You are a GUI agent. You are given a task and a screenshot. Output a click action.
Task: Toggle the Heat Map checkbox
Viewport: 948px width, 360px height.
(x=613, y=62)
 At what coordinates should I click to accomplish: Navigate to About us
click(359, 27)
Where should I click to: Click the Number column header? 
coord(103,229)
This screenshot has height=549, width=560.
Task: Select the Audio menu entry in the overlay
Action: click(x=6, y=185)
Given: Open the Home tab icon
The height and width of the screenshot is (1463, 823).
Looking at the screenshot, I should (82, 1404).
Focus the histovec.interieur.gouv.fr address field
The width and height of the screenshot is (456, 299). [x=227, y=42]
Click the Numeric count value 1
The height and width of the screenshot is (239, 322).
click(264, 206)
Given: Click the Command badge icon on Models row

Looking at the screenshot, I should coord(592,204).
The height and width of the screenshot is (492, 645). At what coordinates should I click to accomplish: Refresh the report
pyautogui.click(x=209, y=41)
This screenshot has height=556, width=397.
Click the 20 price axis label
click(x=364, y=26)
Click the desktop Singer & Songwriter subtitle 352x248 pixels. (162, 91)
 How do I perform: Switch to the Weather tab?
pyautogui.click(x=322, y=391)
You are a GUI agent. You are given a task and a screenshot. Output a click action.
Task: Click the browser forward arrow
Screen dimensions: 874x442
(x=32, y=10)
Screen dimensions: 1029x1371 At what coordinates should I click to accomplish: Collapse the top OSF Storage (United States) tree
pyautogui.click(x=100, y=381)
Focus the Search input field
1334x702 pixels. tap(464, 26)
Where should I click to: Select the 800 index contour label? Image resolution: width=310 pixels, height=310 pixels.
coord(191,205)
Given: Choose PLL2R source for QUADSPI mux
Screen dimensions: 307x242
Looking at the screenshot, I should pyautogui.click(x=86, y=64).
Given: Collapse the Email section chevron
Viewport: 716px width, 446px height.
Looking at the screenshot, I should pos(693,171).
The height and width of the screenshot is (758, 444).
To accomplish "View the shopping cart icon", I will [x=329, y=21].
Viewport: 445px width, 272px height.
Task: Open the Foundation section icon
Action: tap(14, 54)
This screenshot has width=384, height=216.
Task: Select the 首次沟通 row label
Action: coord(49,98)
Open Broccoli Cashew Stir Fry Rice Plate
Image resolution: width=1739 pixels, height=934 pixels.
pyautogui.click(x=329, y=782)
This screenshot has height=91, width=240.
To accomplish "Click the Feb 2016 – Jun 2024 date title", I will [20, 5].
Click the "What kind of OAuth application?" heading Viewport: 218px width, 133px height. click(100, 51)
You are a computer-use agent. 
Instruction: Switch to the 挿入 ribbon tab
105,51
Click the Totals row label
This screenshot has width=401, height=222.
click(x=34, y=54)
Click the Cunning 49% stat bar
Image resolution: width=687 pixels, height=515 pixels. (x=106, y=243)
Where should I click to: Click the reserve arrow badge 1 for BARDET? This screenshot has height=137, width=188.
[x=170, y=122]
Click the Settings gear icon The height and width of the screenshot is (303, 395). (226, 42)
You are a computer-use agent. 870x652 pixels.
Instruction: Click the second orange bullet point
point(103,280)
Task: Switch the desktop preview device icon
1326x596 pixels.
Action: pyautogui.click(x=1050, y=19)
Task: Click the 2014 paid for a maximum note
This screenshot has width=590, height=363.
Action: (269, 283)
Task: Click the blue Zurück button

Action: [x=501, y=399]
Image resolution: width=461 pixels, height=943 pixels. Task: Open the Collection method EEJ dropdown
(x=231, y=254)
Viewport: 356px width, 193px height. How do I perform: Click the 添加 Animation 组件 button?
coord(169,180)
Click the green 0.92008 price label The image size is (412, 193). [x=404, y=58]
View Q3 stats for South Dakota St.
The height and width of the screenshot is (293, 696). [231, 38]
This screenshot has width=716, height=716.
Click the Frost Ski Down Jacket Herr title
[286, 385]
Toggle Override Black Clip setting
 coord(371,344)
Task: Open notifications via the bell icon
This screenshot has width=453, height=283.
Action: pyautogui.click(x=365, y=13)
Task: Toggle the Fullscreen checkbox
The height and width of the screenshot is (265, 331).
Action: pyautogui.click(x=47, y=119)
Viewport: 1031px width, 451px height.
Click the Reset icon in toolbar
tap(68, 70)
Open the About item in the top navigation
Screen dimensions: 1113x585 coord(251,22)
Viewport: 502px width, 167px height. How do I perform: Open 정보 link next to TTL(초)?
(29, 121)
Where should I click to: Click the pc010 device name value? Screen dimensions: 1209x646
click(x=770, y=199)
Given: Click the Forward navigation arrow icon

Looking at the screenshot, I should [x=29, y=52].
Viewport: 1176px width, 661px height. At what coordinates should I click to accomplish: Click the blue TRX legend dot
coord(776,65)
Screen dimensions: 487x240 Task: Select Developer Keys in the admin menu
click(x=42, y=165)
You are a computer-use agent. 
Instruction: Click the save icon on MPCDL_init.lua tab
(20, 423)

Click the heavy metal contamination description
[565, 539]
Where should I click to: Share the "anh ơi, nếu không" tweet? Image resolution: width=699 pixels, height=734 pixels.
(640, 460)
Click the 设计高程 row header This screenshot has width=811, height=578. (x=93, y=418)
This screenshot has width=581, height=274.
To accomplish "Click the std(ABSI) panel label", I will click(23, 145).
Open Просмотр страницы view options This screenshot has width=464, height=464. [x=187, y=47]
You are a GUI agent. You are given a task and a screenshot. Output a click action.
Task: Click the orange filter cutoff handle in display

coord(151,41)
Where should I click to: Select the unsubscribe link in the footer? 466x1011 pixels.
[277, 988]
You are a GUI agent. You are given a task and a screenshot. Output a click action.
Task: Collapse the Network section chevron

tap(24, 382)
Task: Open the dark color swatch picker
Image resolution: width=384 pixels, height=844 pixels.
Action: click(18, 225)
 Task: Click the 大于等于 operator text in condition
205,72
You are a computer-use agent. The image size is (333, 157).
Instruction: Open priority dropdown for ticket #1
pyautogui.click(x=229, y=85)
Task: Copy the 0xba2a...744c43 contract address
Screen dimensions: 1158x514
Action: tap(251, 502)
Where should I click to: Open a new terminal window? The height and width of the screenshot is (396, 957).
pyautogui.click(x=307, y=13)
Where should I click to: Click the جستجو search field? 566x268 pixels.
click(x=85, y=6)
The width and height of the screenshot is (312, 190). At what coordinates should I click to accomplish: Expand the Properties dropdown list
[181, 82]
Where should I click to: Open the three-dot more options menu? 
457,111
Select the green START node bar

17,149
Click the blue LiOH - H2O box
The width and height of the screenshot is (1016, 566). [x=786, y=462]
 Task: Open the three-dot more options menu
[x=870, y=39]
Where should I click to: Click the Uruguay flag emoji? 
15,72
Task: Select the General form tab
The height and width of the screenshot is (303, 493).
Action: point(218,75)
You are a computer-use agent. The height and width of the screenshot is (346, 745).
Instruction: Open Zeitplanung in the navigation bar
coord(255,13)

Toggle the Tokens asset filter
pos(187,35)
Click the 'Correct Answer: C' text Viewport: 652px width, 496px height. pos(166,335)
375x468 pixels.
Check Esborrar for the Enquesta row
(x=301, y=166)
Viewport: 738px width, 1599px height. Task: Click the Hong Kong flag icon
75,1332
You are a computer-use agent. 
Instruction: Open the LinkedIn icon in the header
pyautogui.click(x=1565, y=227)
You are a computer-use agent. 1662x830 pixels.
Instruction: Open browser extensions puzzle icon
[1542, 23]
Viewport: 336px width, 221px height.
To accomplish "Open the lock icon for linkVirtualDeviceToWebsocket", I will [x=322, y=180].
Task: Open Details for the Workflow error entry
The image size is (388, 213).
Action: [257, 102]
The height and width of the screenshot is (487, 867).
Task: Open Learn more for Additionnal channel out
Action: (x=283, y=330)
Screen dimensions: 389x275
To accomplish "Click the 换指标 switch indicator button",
▬▬▬
- _Your assignment_
Beginning with the first line and ending with the last, restate the data word for word.

- _Task solution_
You are a GUI agent. You are given a task and a screenshot. Output a click action.
Task: Toggle the Heat Map checkbox
Viewport: 948px width, 360px height.
(x=613, y=62)
 At what coordinates should I click to accomplish: Navigate to About us
click(359, 27)
Where should I click to: Click the Number column header? 
coord(103,229)
This screenshot has height=549, width=560.
Task: Select the Audio menu entry in the overlay
Action: click(x=6, y=185)
Given: Open the Home tab icon
The height and width of the screenshot is (1463, 823).
Looking at the screenshot, I should (82, 1404).
Focus the histovec.interieur.gouv.fr address field
The width and height of the screenshot is (456, 299). [x=227, y=42]
Click the Numeric count value 1
The height and width of the screenshot is (239, 322).
click(264, 206)
Given: Click the Command badge icon on Models row

Looking at the screenshot, I should coord(592,204).
The height and width of the screenshot is (492, 645). At what coordinates should I click to accomplish: Refresh the report
pyautogui.click(x=209, y=41)
This screenshot has height=556, width=397.
Click the 20 price axis label
click(x=364, y=26)
Click the desktop Singer & Songwriter subtitle 352x248 pixels. (162, 91)
 How do I perform: Switch to the Weather tab?
pyautogui.click(x=322, y=391)
You are a GUI agent. You are given a task and a screenshot. Output a click action.
Task: Click the browser forward arrow
Screen dimensions: 874x442
(x=32, y=10)
Screen dimensions: 1029x1371 At what coordinates should I click to accomplish: Collapse the top OSF Storage (United States) tree
pyautogui.click(x=100, y=381)
Focus the Search input field
1334x702 pixels. tap(464, 26)
Where should I click to: Select the 800 index contour label? Image resolution: width=310 pixels, height=310 pixels.
coord(191,205)
Given: Choose PLL2R source for QUADSPI mux
Screen dimensions: 307x242
Looking at the screenshot, I should pyautogui.click(x=86, y=64).
Given: Collapse the Email section chevron
Viewport: 716px width, 446px height.
Looking at the screenshot, I should pos(693,171).
The height and width of the screenshot is (758, 444).
To accomplish "View the shopping cart icon", I will [x=329, y=21].
Viewport: 445px width, 272px height.
Task: Open the Foundation section icon
Action: tap(14, 54)
This screenshot has width=384, height=216.
Task: Select the 首次沟通 row label
Action: coord(49,98)
Open Broccoli Cashew Stir Fry Rice Plate
Image resolution: width=1739 pixels, height=934 pixels.
pyautogui.click(x=329, y=782)
This screenshot has height=91, width=240.
To accomplish "Click the Feb 2016 – Jun 2024 date title", I will [20, 5].
Click the "What kind of OAuth application?" heading Viewport: 218px width, 133px height. click(100, 51)
You are a computer-use agent. 
Instruction: Switch to the 挿入 ribbon tab
105,51
Click the Totals row label
This screenshot has width=401, height=222.
click(x=34, y=54)
Click the Cunning 49% stat bar
Image resolution: width=687 pixels, height=515 pixels. (x=106, y=243)
Where should I click to: Click the reserve arrow badge 1 for BARDET? This screenshot has height=137, width=188.
[x=170, y=122]
Click the Settings gear icon The height and width of the screenshot is (303, 395). (226, 42)
You are a computer-use agent. 870x652 pixels.
Instruction: Click the second orange bullet point
point(103,280)
Task: Switch the desktop preview device icon
1326x596 pixels.
Action: pyautogui.click(x=1050, y=19)
Task: Click the 2014 paid for a maximum note
This screenshot has width=590, height=363.
Action: (269, 283)
Task: Click the blue Zurück button

Action: [x=501, y=399]
Image resolution: width=461 pixels, height=943 pixels. Task: Open the Collection method EEJ dropdown
(x=231, y=254)
Viewport: 356px width, 193px height. How do I perform: Click the 添加 Animation 组件 button?
coord(169,180)
Click the green 0.92008 price label The image size is (412, 193). [x=404, y=58]
View Q3 stats for South Dakota St.
The height and width of the screenshot is (293, 696). [231, 38]
This screenshot has width=716, height=716.
Click the Frost Ski Down Jacket Herr title
[286, 385]
Toggle Override Black Clip setting
 coord(371,344)
Task: Open notifications via the bell icon
This screenshot has width=453, height=283.
Action: pyautogui.click(x=365, y=13)
Task: Toggle the Fullscreen checkbox
The height and width of the screenshot is (265, 331).
Action: pyautogui.click(x=47, y=119)
Viewport: 1031px width, 451px height.
Click the Reset icon in toolbar
tap(68, 70)
Open the About item in the top navigation
Screen dimensions: 1113x585 coord(251,22)
Viewport: 502px width, 167px height. How do I perform: Open 정보 link next to TTL(초)?
(29, 121)
Where should I click to: Click the pc010 device name value? Screen dimensions: 1209x646
click(x=770, y=199)
Given: Click the Forward navigation arrow icon

Looking at the screenshot, I should [x=29, y=52].
Viewport: 1176px width, 661px height. At what coordinates should I click to accomplish: Click the blue TRX legend dot
coord(776,65)
Screen dimensions: 487x240 Task: Select Developer Keys in the admin menu
click(x=42, y=165)
You are a computer-use agent. 
Instruction: Click the save icon on MPCDL_init.lua tab
(20, 423)

Click the heavy metal contamination description
[565, 539]
Where should I click to: Share the "anh ơi, nếu không" tweet? Image resolution: width=699 pixels, height=734 pixels.
(640, 460)
Click the 设计高程 row header This screenshot has width=811, height=578. (x=93, y=418)
This screenshot has width=581, height=274.
To accomplish "Click the std(ABSI) panel label", I will click(23, 145).
Open Просмотр страницы view options This screenshot has width=464, height=464. [x=187, y=47]
You are a GUI agent. You are given a task and a screenshot. Output a click action.
Task: Click the orange filter cutoff handle in display

coord(151,41)
Where should I click to: Select the unsubscribe link in the footer? 466x1011 pixels.
[277, 988]
You are a GUI agent. You are given a task and a screenshot. Output a click action.
Task: Collapse the Network section chevron

tap(24, 382)
Task: Open the dark color swatch picker
Image resolution: width=384 pixels, height=844 pixels.
Action: click(18, 225)
 Task: Click the 大于等于 operator text in condition
205,72
You are a computer-use agent. The image size is (333, 157).
Instruction: Open priority dropdown for ticket #1
pyautogui.click(x=229, y=85)
Task: Copy the 0xba2a...744c43 contract address
Screen dimensions: 1158x514
Action: tap(251, 502)
Where should I click to: Open a new terminal window? The height and width of the screenshot is (396, 957).
pyautogui.click(x=307, y=13)
Where should I click to: Click the جستجو search field? 566x268 pixels.
click(x=85, y=6)
The width and height of the screenshot is (312, 190). At what coordinates should I click to accomplish: Expand the Properties dropdown list
[181, 82]
Where should I click to: Open the three-dot more options menu? 
457,111
Select the green START node bar

17,149
Click the blue LiOH - H2O box
The width and height of the screenshot is (1016, 566). [x=786, y=462]
 Task: Open the three-dot more options menu
[x=870, y=39]
Where should I click to: Click the Uruguay flag emoji? 
15,72
Task: Select the General form tab
The height and width of the screenshot is (303, 493).
Action: point(218,75)
You are a computer-use agent. The height and width of the screenshot is (346, 745).
Instruction: Open Zeitplanung in the navigation bar
coord(255,13)

Toggle the Tokens asset filter
pos(187,35)
Click the 'Correct Answer: C' text Viewport: 652px width, 496px height. pos(166,335)
375x468 pixels.
Check Esborrar for the Enquesta row
(x=301, y=166)
Viewport: 738px width, 1599px height. Task: Click the Hong Kong flag icon
75,1332
You are a computer-use agent. 
Instruction: Open the LinkedIn icon in the header
pyautogui.click(x=1565, y=227)
You are a computer-use agent. 1662x830 pixels.
Instruction: Open browser extensions puzzle icon
[1542, 23]
Viewport: 336px width, 221px height.
To accomplish "Open the lock icon for linkVirtualDeviceToWebsocket", I will [x=322, y=180].
Task: Open Details for the Workflow error entry
The image size is (388, 213).
Action: [257, 102]
The height and width of the screenshot is (487, 867).
Task: Open Learn more for Additionnal channel out
Action: (x=283, y=330)
Screen dimensions: 389x275
To accomplish "Click the 换指标 switch indicator button",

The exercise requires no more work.